## Task requirements
Transcribe the lines of the material without any change, beginning with the line that contains "This screenshot has width=734, height=380." and continuing through the line that contains "coord(1158,378)". Leave the pictures out of your answer.

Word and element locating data

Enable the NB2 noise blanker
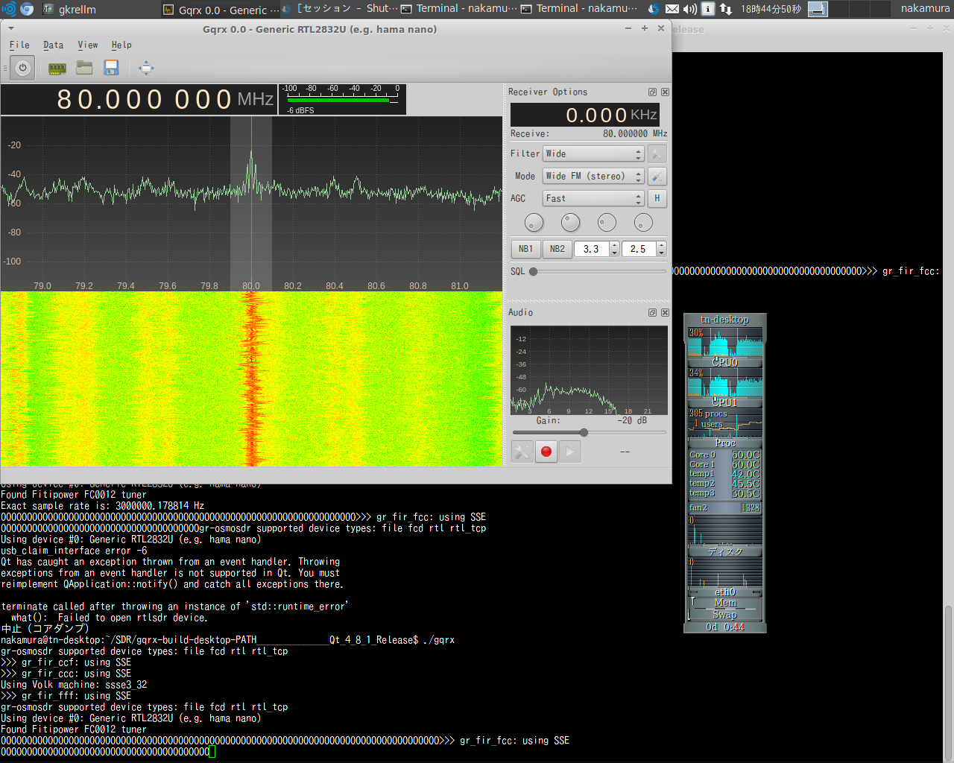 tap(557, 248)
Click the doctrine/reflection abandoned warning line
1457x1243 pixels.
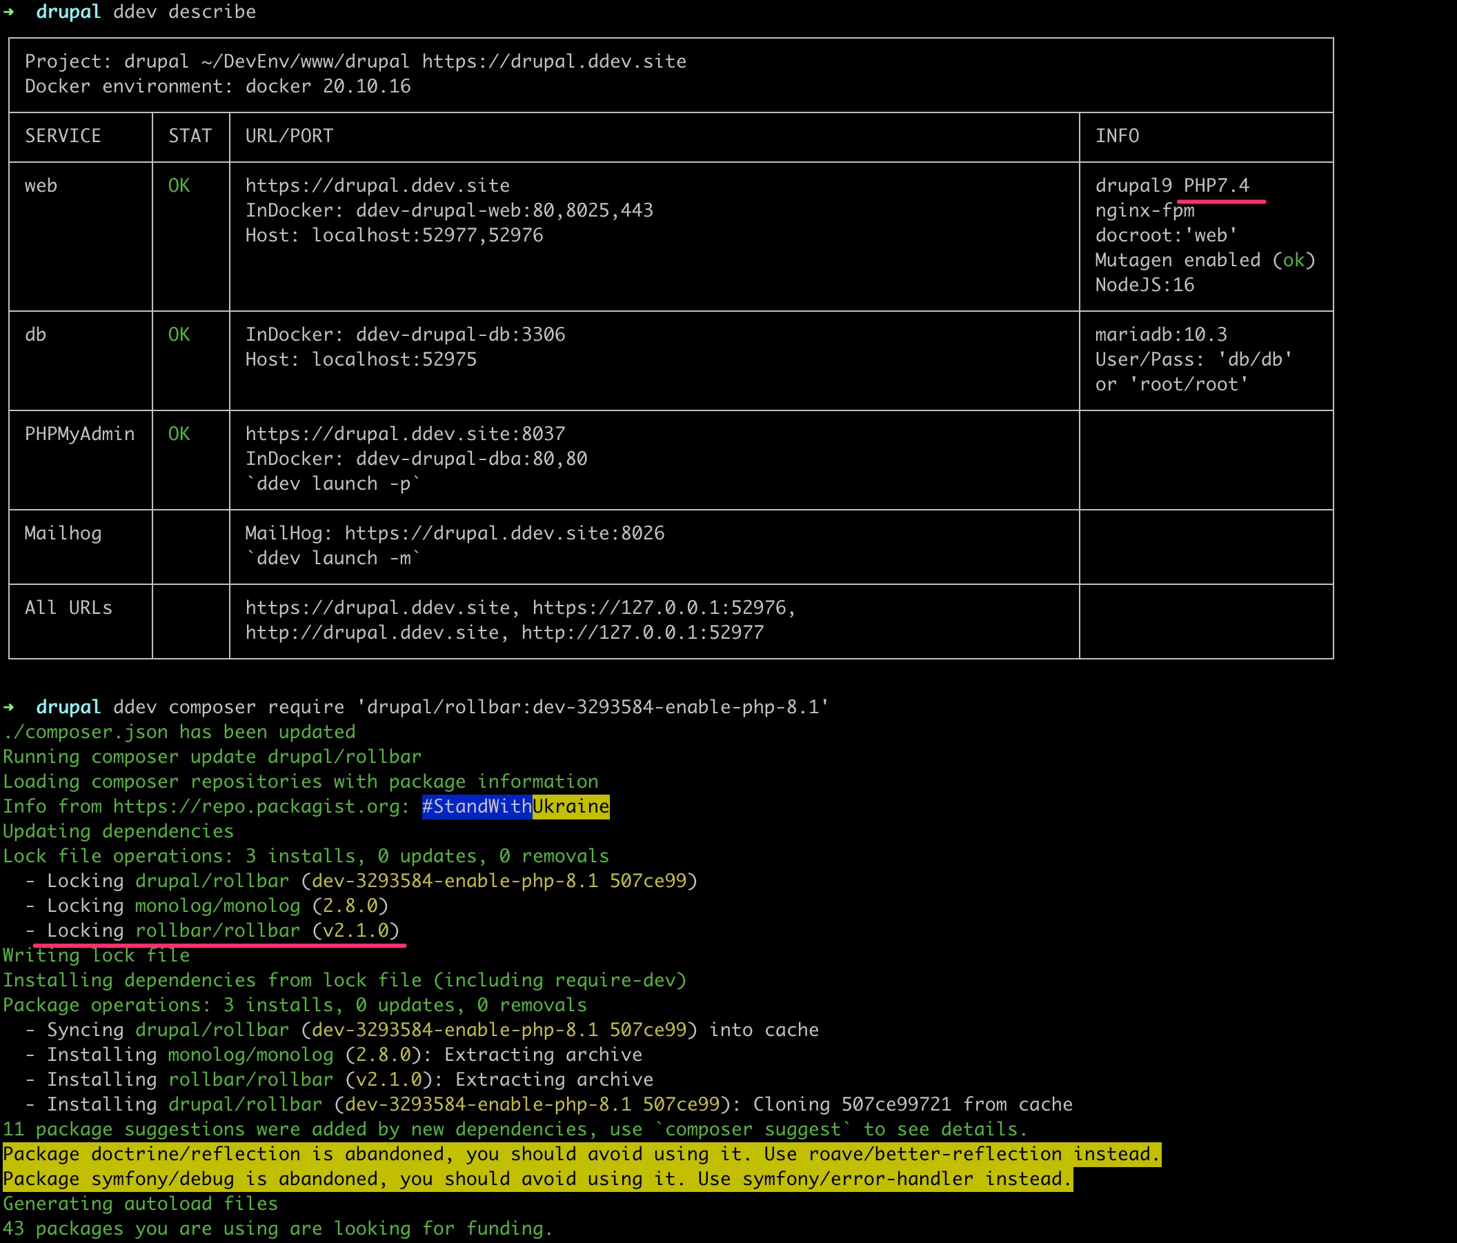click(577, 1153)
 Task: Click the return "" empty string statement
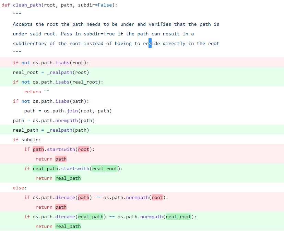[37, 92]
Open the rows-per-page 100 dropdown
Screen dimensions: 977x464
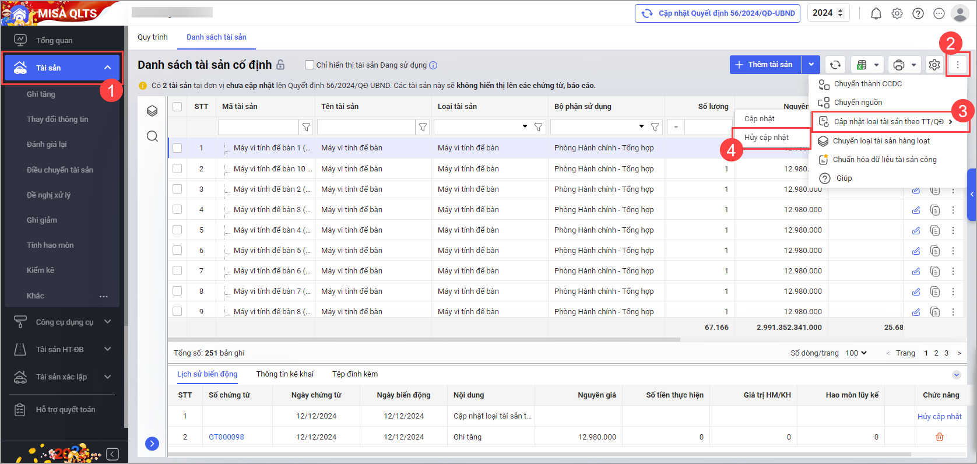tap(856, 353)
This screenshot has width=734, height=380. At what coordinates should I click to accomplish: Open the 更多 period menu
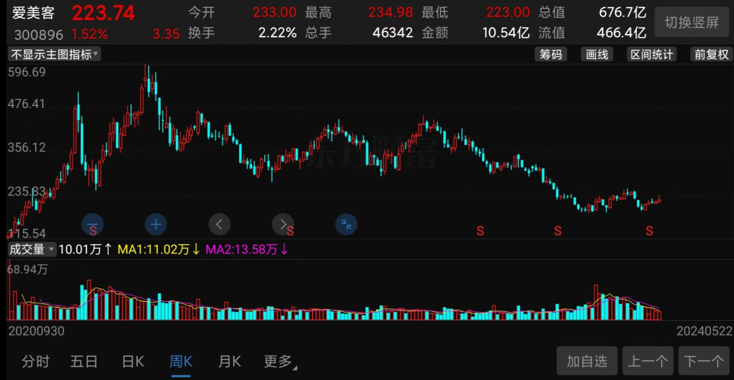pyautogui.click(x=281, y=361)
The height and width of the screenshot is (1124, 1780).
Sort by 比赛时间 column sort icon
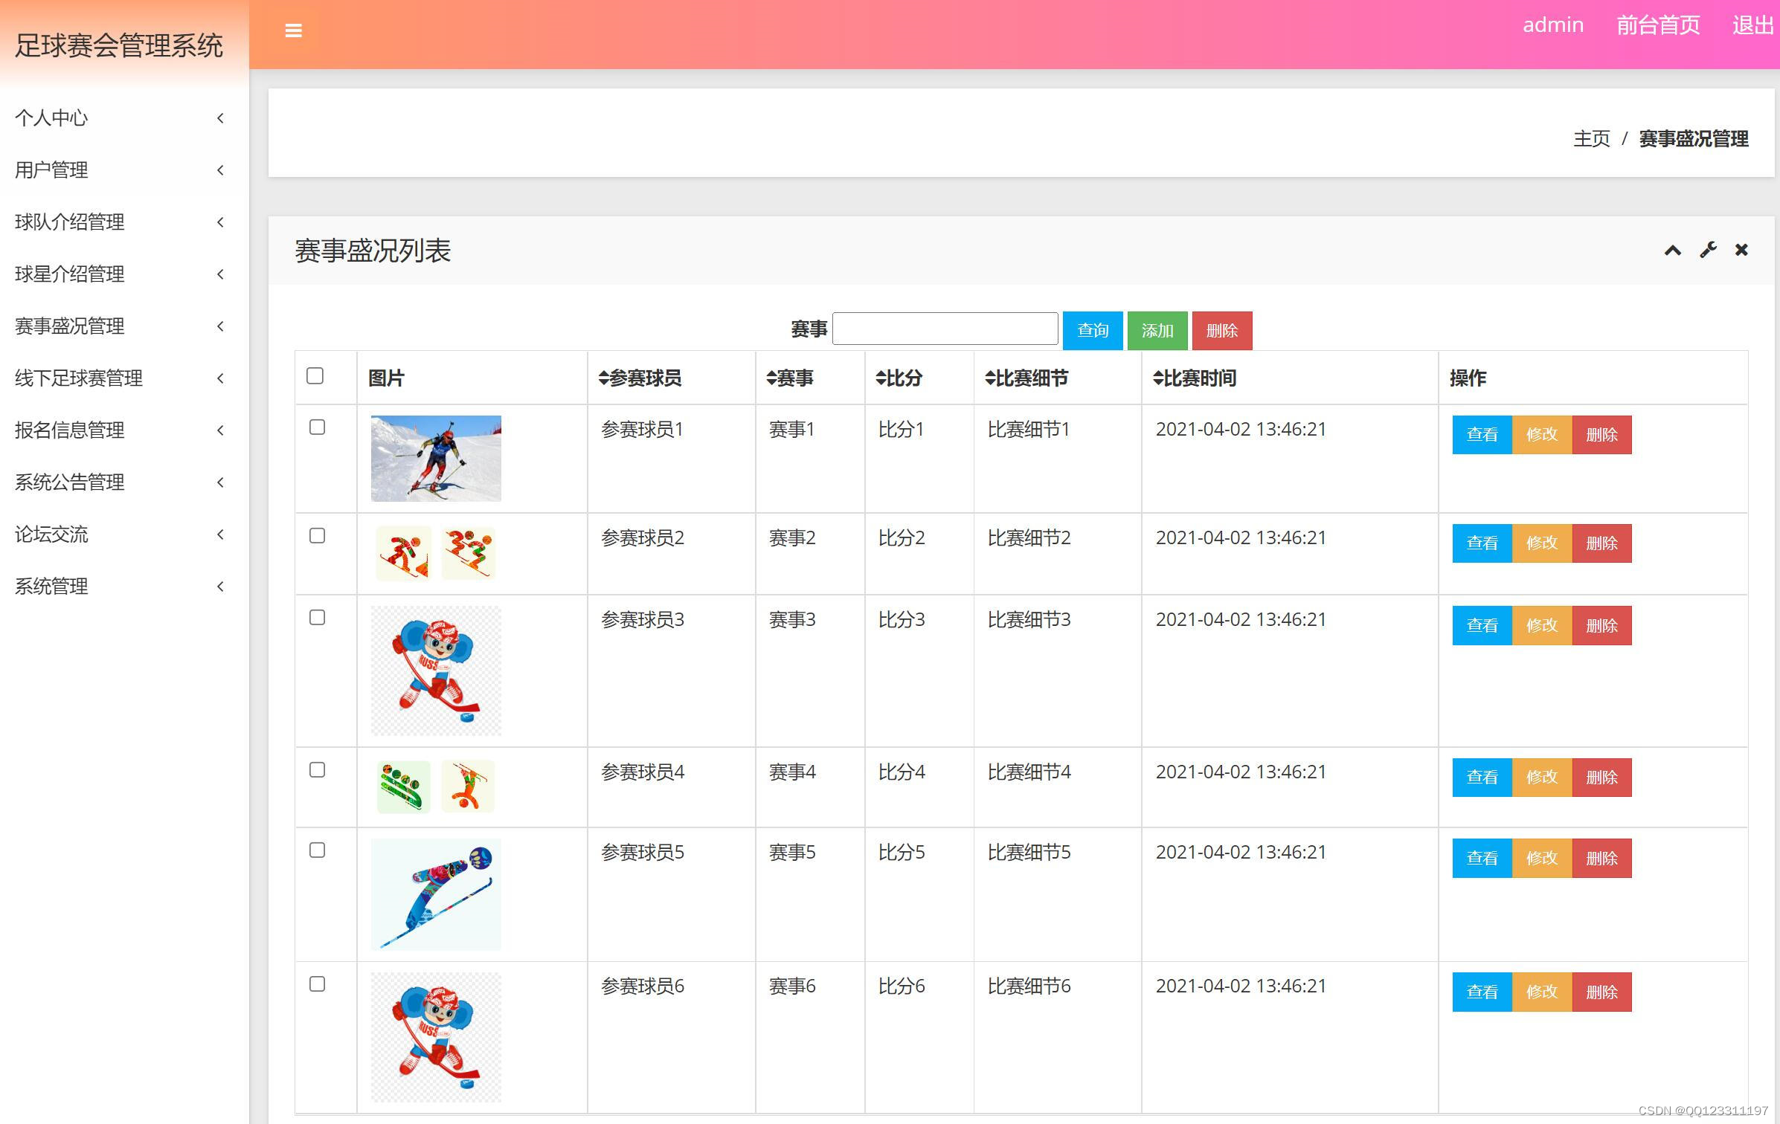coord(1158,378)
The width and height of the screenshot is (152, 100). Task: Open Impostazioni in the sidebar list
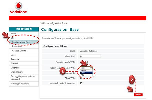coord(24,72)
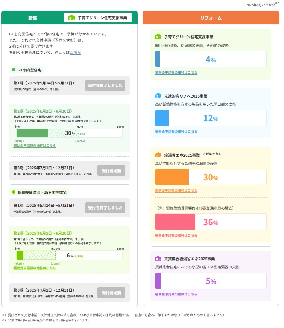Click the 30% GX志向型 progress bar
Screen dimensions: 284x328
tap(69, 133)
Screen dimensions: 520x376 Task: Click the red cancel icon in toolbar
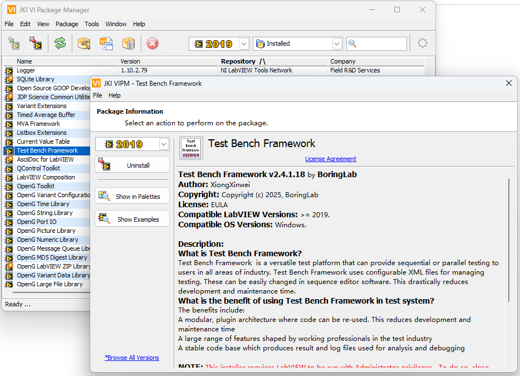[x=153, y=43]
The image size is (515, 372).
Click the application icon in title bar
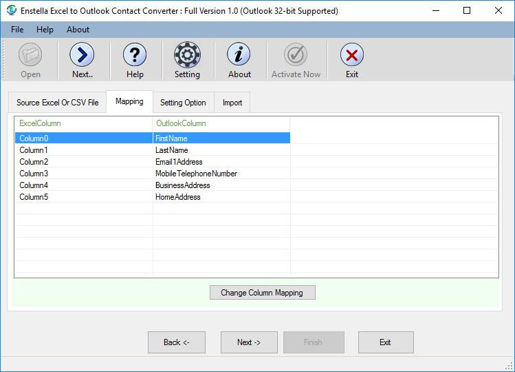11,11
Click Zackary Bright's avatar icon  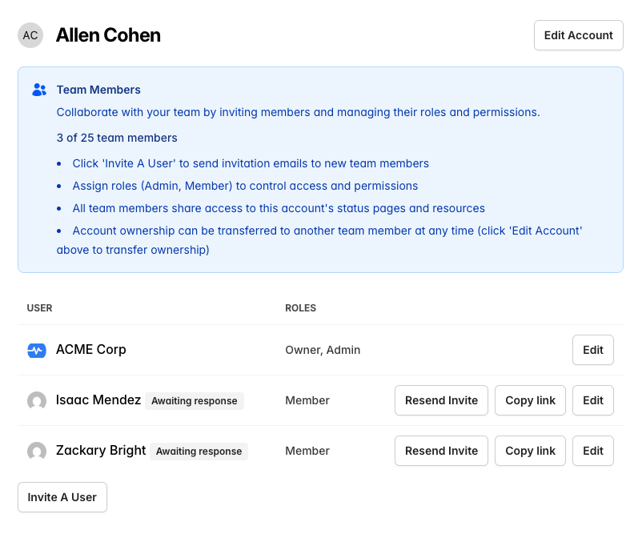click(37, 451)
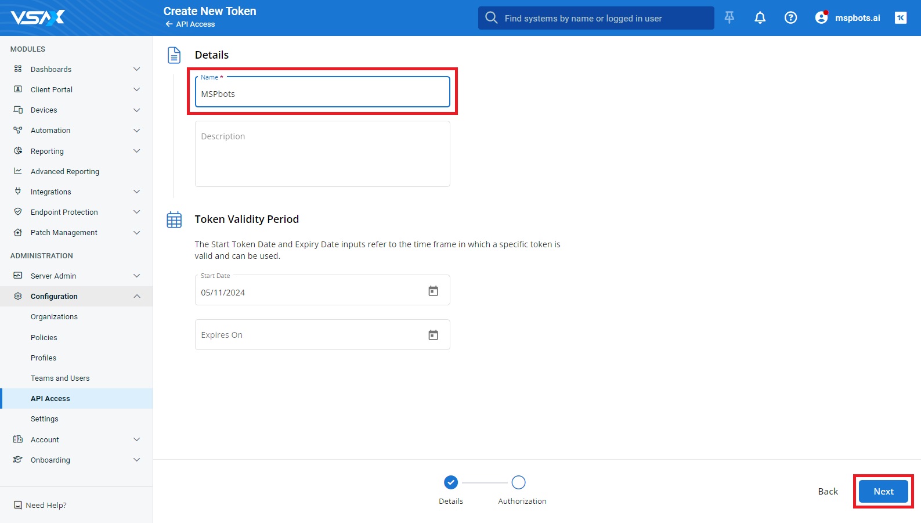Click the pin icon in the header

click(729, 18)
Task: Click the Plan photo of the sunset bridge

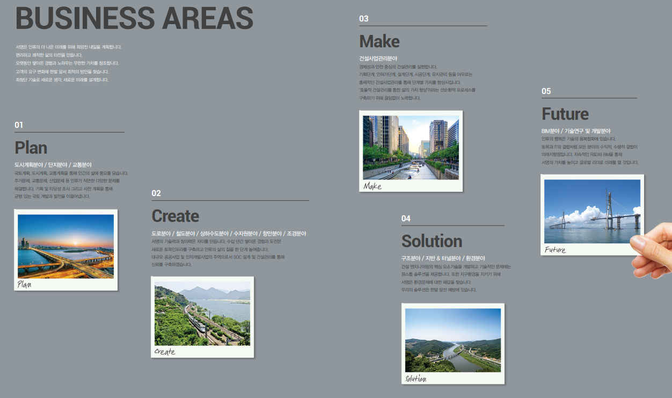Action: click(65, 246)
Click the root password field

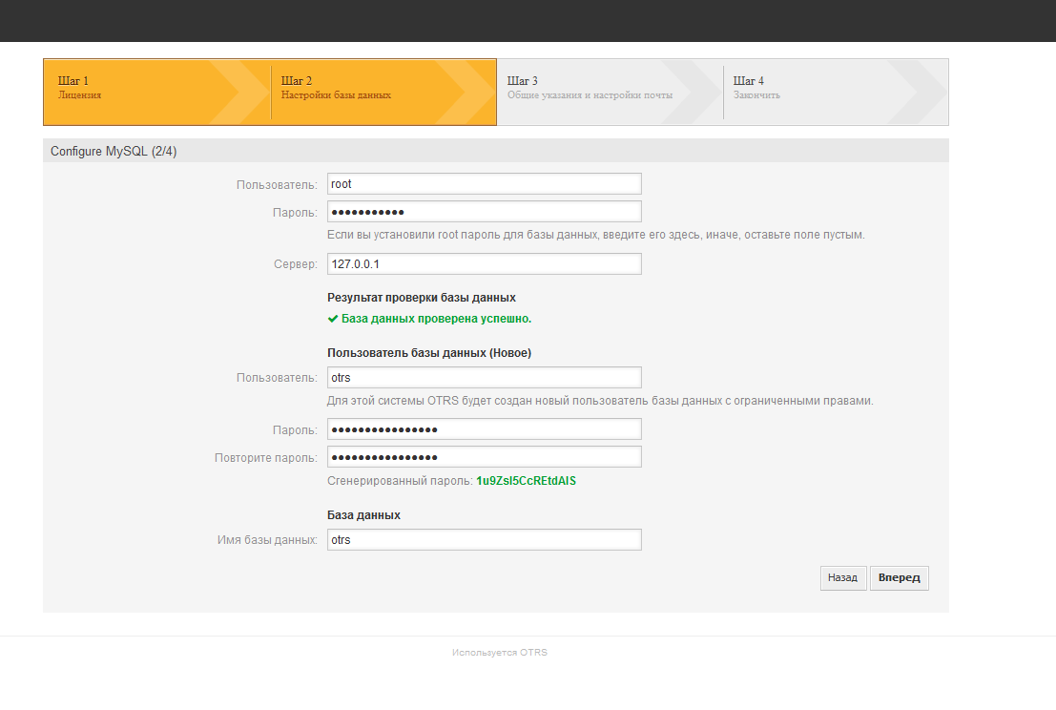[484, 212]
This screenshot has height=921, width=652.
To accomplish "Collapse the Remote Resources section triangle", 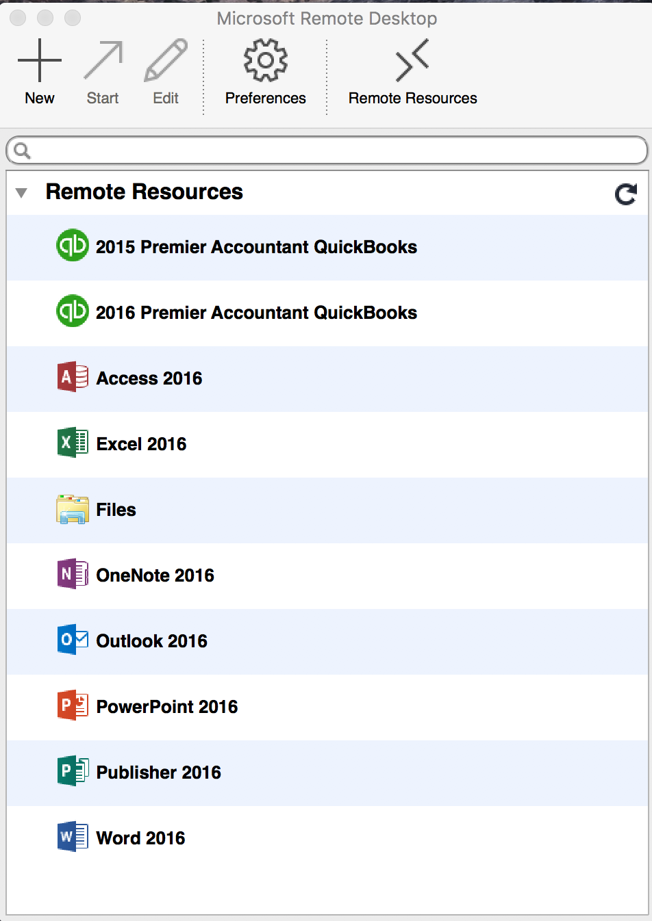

## Result of this task
This screenshot has width=734, height=380. At what coordinates should I click to accomplish: Open the 更多 period menu
pyautogui.click(x=281, y=361)
The height and width of the screenshot is (1124, 1780).
Sort by 比赛时间 column sort icon
coord(1158,378)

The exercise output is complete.